The code assumes a typical Unix development environment and uses cmake
.
The code is optimized for compilation with g++
(from the GNU Compiler Collection),
but should also work with clang++
(from LLVM).
The cachegrind cache simulations need valgrind
and callgrind
to be installed.
The largest inputs (100M 16-byte objects) use up to 10 GB of main memory
(buffers are not shared across algorithms); comment these runs out in experiments.sh
if you do not have sufficient memory.
The full set of experiments runs for ~1 day.
Figures
All figures in the paper are created using Wolfram Mathematica;
the code is in the notebook create-plots.nb
.
A quick description on how to manually recreate the plots when Mathematica is not an option appears below.
Figure 3 (running time over n, ints, random runs)
Uses the averages and standard deviations from times-runs-int.out
.
Figure 4 (running time distribution, 10^7 ints, random runs)
Uses the raw data from times-runs-10m-int-dist-xxxxx.csv
(where xxxxx
is the timestamp of the run and a parameter summary).
The charts are created using Mathematica's DistributionChart
command.
Figure 5 (running time over n, records, random runs)
As Fig. 3, but with the data from times-runs-l+p.out
.
Figure 6 (running time over n, ints, random permutations)
As Fig. 3, but but with the data from times-rp-int.out
.
Figure 7 (scanned elements over n, random runs)
Uses the columns merge-cost
and buffer-cost
from
times-runs-*-cmps.csv
files; the scanned element count is computed as:
scanned elements = 2 * merge-cost + 2 * buffer-cost
Then the averages and standard deviations are plotted.
Figure 8 (merge cost over n, random runs)
Like Fig. 7, but using only column merge-cost
.
Table 1 (cachegrind results)
The numbers in Table 1 can be read off using cg_annotate
or KCachegrind
.
List of implemented sorting algorithms
All algorithms are implemented as a C++ template.
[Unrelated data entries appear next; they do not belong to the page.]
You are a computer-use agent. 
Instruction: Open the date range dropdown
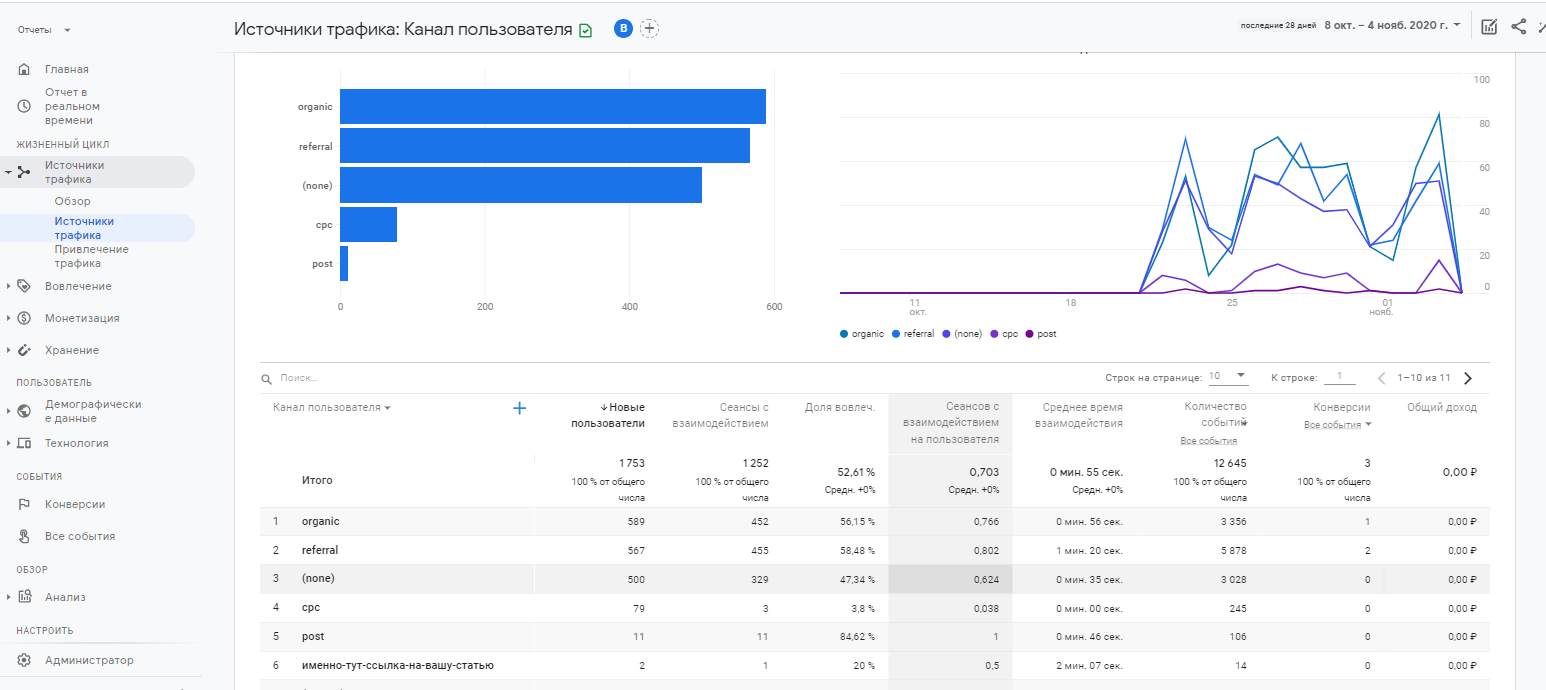coord(1392,25)
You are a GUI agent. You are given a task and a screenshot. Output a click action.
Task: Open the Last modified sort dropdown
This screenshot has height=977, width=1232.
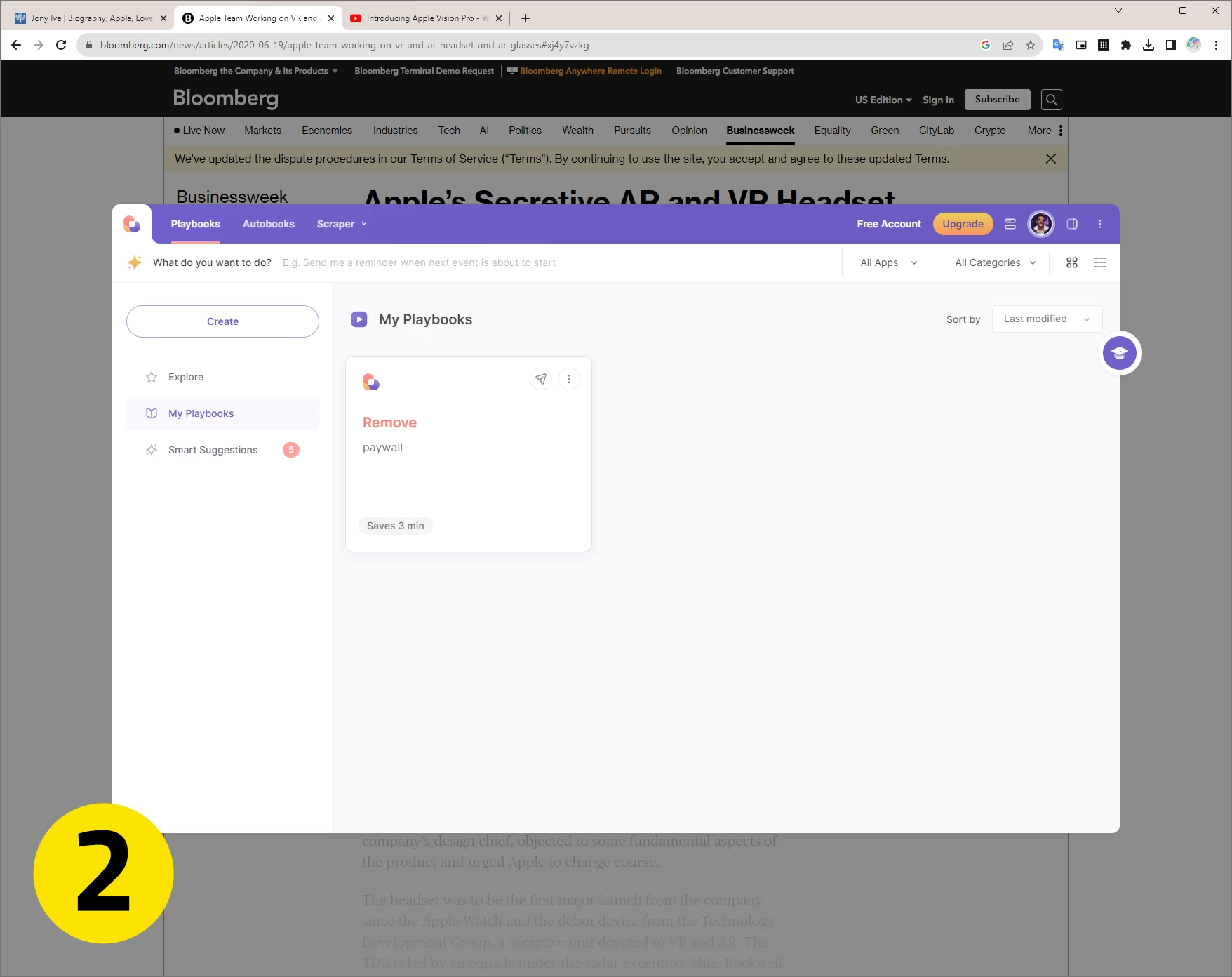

Apart from the iterator type, most have further parameters to fine-tune the algorithm.
-
powersort.h
: standard 2-way powersort implementation as described in Munro & Wild ESA 2018.
Important parameters are the minimal run length (with shorter runs filled up to that size using Insertionsort) and the merge method. -
powersort_4way.h
: 4-way powersort implementation as described in the paper. Parameters are as for powersort. -
top_down_mergesort.h
: simple top-down mergesort, by default using Insertionsort on subproblems with <= 24 elements and skipping a merge when the two runs are already in order. -
bottom_up_mergesort.h
: a simple bottom-up-mergesort, parameters as for top-down. -
quicksort.h
: a relatively simple quicksort implementation, like GNU STLstd::sort
, but without the introsort part. -
timsort.h
: C++ port of Timsort from https://github.com/timsort/cpp-TimSort/ -
trotsort.h
: Simplified version oftimsort.h
without galloping merge. -
peeksort.h
: Peeksort as described in Munro & Wild ESA 2018.